* start RECORDS *
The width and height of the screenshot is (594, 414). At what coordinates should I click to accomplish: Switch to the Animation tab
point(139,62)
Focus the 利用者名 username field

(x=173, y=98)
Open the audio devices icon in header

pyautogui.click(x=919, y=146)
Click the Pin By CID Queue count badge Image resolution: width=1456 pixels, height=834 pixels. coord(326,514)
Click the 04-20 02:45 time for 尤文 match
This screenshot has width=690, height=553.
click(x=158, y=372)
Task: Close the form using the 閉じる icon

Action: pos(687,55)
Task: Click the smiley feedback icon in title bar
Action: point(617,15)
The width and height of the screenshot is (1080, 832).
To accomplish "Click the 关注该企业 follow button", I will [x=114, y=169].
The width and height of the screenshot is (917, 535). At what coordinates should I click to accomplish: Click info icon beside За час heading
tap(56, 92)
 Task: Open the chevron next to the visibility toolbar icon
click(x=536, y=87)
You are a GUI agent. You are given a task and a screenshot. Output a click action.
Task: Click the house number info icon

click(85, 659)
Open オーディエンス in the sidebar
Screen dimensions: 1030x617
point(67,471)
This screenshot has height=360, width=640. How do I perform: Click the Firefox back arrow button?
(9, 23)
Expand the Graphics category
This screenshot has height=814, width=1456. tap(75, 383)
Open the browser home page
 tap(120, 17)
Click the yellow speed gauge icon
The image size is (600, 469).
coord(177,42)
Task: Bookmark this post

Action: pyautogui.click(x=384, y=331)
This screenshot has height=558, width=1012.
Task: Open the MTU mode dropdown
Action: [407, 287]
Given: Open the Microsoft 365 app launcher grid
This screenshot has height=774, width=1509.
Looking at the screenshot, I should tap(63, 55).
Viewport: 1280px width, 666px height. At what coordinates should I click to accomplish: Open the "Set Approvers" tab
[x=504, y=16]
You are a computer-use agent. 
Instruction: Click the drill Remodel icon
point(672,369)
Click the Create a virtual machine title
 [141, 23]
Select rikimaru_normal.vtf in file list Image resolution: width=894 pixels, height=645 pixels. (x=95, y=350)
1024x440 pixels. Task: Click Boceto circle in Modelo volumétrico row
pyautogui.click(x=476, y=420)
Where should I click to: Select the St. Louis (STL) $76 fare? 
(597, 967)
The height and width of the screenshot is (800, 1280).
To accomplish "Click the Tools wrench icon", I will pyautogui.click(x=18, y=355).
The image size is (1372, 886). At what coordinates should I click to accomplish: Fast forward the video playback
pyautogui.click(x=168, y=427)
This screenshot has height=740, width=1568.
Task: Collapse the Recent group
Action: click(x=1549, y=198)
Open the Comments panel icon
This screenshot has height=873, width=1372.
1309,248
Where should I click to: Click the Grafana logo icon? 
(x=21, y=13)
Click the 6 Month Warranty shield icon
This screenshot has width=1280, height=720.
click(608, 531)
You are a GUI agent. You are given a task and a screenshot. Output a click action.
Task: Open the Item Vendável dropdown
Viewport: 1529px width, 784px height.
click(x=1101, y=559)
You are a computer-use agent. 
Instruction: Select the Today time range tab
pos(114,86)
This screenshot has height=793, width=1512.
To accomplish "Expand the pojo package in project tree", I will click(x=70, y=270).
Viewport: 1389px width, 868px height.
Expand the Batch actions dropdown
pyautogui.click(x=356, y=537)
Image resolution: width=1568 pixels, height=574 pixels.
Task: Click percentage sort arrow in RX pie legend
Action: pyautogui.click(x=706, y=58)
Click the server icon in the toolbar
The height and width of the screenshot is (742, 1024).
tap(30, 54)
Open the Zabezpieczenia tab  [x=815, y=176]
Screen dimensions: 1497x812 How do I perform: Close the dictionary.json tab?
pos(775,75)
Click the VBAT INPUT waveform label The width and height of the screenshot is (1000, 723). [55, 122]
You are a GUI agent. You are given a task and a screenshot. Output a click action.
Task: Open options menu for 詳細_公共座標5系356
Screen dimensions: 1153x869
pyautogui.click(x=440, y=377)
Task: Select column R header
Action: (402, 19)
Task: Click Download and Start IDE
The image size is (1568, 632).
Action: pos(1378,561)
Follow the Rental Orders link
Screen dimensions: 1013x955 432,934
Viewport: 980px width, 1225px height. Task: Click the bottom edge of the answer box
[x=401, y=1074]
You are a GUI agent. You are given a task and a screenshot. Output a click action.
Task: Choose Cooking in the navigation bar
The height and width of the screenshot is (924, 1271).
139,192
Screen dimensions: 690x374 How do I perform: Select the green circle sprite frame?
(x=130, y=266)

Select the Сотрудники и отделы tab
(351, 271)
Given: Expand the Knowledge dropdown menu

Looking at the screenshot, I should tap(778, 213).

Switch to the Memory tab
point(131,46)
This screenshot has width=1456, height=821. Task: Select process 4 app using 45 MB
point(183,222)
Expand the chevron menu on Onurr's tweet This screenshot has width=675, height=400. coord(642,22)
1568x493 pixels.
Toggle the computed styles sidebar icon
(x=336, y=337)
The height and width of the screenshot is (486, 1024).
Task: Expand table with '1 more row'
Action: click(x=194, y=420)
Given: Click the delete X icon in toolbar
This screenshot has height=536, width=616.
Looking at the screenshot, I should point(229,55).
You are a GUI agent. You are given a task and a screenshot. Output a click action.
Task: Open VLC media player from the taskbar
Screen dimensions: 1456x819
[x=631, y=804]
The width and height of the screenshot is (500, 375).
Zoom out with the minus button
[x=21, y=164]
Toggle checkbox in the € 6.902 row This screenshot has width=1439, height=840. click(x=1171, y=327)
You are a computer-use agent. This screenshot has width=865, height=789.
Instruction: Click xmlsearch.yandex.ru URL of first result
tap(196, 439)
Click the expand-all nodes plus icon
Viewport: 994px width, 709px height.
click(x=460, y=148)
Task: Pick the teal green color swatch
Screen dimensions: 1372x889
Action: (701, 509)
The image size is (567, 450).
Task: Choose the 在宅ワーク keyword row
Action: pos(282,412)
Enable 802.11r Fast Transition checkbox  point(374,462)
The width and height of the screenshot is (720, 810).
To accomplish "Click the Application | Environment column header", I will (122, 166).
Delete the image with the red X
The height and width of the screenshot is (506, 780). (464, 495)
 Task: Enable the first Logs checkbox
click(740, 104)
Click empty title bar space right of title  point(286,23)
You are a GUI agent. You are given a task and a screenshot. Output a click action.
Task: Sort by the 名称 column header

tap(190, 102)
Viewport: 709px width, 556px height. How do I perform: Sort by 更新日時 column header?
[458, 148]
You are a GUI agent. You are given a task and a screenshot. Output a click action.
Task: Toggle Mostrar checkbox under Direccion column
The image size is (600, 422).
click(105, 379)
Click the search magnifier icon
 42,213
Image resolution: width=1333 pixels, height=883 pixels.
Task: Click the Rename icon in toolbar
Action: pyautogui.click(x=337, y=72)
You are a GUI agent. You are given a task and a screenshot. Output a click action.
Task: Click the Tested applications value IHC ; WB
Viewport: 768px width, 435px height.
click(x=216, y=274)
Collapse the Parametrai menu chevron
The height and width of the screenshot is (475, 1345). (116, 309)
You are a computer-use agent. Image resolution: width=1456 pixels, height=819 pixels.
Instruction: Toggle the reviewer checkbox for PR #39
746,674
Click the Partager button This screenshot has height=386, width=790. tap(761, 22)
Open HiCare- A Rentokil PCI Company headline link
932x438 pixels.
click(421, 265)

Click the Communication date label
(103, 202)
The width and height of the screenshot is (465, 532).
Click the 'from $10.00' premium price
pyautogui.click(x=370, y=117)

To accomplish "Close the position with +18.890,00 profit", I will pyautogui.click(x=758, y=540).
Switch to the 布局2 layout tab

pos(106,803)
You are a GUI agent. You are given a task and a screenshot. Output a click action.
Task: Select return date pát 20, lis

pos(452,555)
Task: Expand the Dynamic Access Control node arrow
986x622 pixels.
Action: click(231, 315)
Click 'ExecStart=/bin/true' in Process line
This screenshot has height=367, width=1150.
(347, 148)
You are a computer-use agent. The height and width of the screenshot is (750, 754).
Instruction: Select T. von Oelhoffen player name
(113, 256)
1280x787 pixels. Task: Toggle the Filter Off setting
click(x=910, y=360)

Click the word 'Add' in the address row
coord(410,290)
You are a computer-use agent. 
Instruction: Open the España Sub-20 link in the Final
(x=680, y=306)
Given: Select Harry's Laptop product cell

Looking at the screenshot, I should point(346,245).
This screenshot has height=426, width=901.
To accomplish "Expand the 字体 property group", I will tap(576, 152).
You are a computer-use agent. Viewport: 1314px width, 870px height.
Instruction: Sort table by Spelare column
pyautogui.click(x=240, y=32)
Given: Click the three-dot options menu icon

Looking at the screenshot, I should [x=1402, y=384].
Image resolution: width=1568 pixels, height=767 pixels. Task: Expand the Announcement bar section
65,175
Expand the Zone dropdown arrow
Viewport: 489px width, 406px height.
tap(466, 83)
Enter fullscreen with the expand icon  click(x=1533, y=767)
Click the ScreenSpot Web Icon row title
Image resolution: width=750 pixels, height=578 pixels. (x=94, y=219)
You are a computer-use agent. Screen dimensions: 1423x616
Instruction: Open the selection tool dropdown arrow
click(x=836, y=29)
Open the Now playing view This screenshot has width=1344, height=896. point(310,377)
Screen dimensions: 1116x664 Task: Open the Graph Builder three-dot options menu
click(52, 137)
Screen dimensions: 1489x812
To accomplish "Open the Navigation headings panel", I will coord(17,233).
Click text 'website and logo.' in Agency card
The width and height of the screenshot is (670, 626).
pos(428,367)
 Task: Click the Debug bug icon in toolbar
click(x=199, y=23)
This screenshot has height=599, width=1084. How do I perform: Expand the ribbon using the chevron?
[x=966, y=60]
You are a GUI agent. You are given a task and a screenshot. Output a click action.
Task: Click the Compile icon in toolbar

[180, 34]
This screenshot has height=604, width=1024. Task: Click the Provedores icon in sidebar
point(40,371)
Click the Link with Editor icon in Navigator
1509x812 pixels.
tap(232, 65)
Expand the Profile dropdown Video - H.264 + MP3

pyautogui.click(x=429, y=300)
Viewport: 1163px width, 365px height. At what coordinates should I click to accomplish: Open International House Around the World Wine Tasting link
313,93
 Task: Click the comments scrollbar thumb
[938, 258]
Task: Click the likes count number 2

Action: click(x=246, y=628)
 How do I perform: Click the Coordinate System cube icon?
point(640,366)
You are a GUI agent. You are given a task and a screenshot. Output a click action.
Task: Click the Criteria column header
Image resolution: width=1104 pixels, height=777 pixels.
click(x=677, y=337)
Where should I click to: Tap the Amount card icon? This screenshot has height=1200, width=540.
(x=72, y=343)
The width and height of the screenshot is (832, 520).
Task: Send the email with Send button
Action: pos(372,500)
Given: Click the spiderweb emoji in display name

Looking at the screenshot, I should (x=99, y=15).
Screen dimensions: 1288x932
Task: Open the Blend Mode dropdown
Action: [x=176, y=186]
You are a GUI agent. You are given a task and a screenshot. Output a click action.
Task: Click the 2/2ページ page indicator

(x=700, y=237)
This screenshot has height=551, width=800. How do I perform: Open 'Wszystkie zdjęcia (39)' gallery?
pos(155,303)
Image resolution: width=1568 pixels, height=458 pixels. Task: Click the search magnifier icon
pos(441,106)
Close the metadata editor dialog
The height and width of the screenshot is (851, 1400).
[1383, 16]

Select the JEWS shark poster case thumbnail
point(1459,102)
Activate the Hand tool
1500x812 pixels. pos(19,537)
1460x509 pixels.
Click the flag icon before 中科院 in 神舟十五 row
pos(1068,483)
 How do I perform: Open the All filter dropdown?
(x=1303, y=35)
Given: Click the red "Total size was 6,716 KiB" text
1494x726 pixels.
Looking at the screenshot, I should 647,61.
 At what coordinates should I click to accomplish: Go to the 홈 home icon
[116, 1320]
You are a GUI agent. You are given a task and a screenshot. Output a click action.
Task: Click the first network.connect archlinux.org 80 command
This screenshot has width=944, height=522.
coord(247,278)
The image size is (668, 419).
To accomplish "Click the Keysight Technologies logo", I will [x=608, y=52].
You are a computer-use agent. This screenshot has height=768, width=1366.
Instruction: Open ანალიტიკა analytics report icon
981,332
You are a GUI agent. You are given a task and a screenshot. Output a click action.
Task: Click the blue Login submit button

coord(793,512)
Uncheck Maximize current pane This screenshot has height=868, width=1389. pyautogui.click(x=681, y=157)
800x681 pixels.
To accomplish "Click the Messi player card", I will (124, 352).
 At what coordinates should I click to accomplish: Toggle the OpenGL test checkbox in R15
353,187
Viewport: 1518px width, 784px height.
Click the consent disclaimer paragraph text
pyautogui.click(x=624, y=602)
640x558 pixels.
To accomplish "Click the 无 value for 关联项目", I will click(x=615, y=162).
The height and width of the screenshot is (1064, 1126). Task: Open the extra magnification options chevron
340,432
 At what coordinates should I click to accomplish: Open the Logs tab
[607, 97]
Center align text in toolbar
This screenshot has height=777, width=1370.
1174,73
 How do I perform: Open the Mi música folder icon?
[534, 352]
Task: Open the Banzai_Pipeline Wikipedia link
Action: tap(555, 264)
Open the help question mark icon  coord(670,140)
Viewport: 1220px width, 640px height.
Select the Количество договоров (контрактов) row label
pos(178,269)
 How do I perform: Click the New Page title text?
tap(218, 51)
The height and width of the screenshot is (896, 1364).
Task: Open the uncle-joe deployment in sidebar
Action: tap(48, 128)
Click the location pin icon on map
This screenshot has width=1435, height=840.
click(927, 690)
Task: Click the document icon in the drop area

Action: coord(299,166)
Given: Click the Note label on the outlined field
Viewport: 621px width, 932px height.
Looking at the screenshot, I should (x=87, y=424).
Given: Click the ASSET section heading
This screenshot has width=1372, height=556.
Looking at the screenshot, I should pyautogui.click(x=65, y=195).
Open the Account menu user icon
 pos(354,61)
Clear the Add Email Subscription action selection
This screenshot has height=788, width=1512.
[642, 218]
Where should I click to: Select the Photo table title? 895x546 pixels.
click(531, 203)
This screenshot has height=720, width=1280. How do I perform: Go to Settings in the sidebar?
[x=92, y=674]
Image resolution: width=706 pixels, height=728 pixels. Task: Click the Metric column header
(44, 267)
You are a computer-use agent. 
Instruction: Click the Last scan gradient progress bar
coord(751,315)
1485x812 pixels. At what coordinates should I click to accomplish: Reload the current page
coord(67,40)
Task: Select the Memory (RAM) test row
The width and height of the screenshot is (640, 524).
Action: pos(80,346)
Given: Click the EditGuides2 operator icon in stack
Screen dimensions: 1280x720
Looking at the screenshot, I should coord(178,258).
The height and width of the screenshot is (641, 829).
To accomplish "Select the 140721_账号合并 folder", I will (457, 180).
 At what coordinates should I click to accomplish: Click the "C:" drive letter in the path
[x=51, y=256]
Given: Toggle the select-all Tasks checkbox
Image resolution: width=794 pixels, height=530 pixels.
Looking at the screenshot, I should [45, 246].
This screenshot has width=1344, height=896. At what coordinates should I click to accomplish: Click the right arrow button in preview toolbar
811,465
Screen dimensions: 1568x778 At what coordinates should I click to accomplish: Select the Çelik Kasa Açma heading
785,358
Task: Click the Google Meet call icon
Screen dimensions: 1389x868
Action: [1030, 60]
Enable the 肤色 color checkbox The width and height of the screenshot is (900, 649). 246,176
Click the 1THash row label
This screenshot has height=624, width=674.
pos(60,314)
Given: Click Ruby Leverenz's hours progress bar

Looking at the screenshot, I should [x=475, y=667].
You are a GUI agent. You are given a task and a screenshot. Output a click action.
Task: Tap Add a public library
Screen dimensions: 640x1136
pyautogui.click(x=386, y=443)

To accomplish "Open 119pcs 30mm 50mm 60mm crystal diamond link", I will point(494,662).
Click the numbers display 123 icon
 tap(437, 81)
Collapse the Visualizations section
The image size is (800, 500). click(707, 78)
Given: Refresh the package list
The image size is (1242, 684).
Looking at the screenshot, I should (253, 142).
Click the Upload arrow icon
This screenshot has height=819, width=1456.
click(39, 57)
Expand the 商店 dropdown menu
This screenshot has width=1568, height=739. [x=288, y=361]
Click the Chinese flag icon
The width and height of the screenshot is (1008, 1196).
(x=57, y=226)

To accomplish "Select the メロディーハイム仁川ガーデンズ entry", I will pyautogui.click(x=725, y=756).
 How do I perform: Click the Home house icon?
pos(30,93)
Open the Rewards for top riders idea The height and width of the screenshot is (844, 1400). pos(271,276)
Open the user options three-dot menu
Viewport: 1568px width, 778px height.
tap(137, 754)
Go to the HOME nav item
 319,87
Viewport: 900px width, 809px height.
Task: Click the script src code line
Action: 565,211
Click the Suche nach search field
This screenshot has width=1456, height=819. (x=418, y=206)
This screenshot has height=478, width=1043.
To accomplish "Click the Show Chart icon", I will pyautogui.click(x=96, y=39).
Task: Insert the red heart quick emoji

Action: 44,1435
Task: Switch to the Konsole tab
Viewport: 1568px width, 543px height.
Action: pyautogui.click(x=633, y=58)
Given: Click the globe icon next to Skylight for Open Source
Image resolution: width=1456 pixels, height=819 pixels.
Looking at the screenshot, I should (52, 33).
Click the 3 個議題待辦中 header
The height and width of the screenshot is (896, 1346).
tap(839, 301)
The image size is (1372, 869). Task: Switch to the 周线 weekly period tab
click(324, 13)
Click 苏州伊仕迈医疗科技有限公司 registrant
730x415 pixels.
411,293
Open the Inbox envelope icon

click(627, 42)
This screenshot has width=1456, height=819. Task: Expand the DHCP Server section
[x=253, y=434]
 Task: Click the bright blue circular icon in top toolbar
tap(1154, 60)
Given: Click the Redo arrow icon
* end RECORDS *
## [EXERCISE DIRECTIONS]
In the listing, copy everything from the line containing "You are a computer-use agent. Screen" down to the line containing "click(52, 137)", swapping "selection tool" for "lasso tool". Leave all else unchanged.

## [EXPECTED OUTPUT]
You are a computer-use agent. Screen dimensions: 1423x616
Instruction: Open the lasso tool dropdown arrow
click(x=836, y=29)
Open the Now playing view This screenshot has width=1344, height=896. point(310,377)
Screen dimensions: 1116x664 Task: Open the Graph Builder three-dot options menu
click(52, 137)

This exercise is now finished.